EXERCISE AIM
Nothing but the lines from the one containing "Task: Switch to the Board tab" through the end of the data below should appear in the answer, each exact and free of pictures.

--

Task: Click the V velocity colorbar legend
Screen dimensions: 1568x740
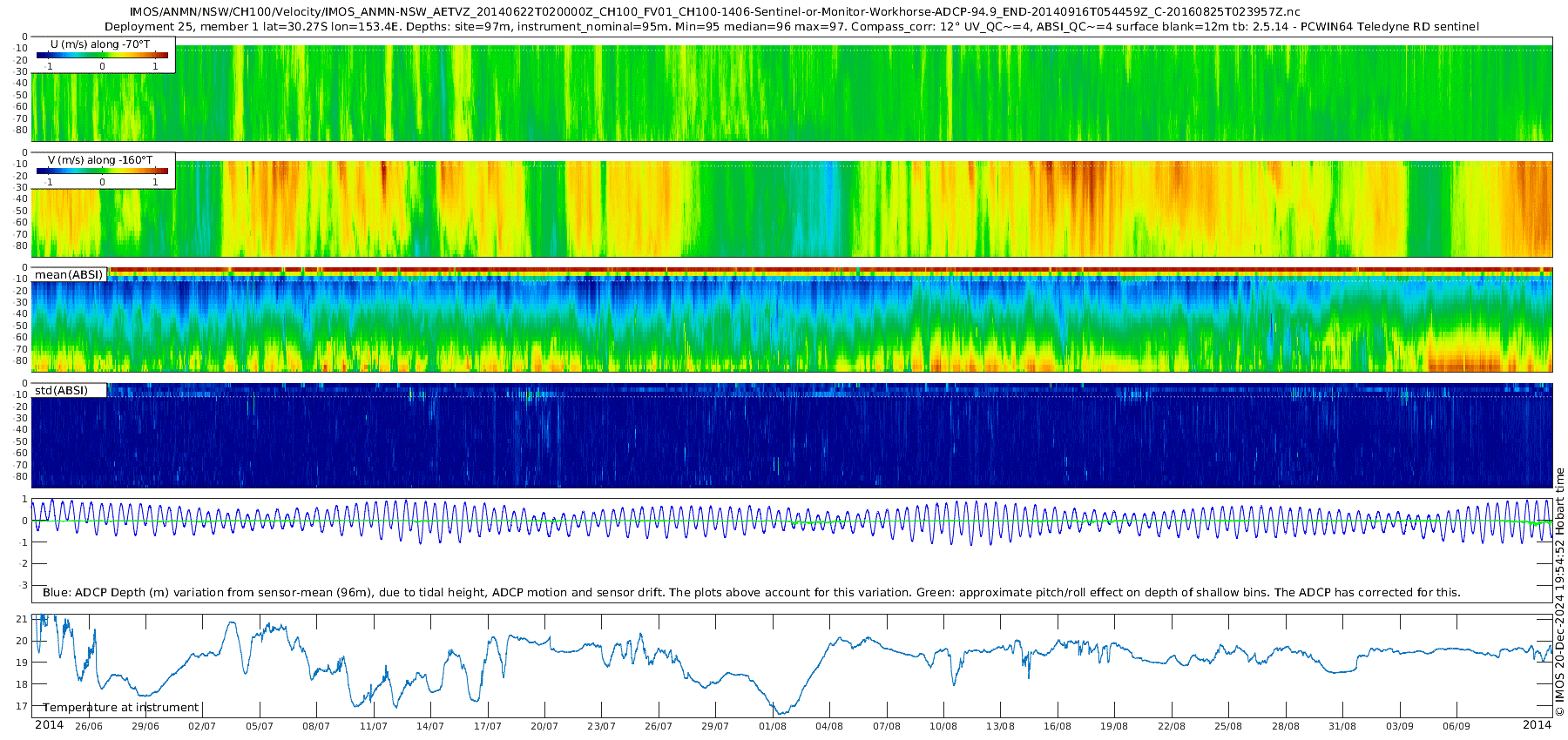Action: [103, 172]
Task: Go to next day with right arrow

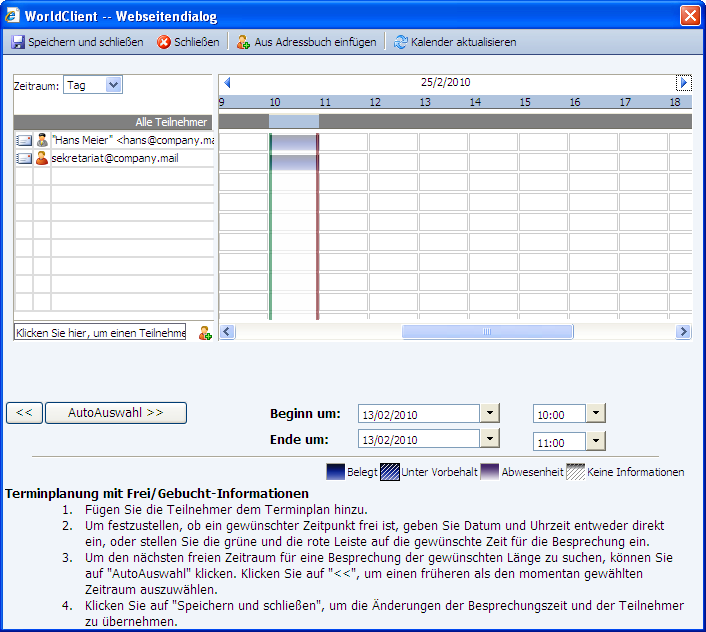Action: [x=684, y=83]
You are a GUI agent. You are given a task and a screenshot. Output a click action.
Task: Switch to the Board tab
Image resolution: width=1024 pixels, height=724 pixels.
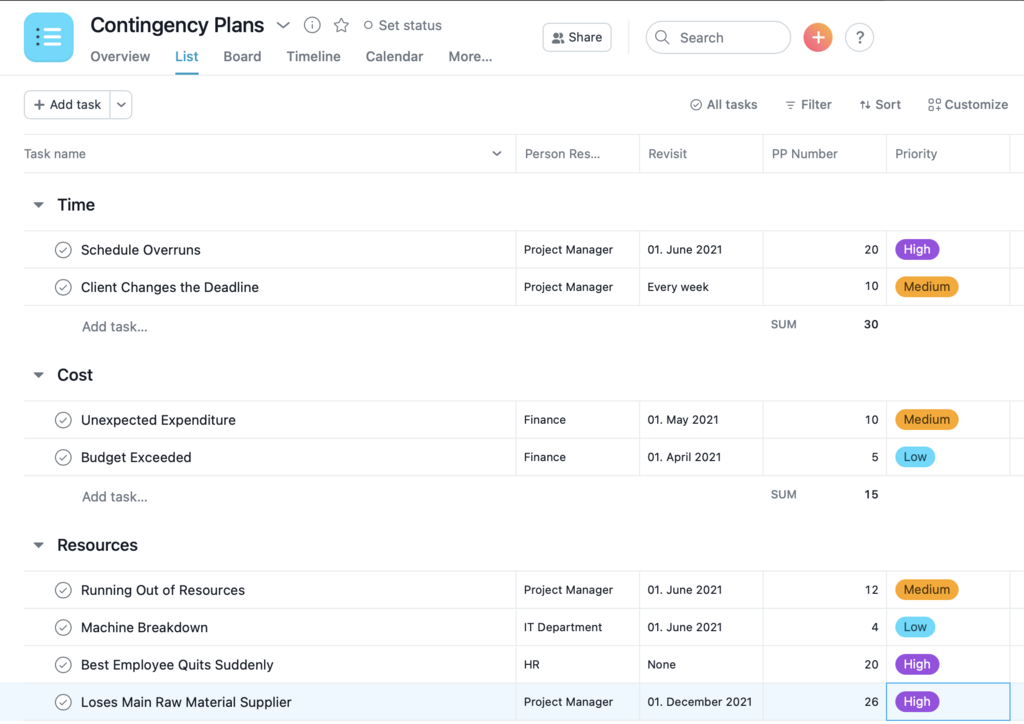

--

SOLVED EXERCISE
Task: Switch to the Board tab
Image resolution: width=1024 pixels, height=724 pixels.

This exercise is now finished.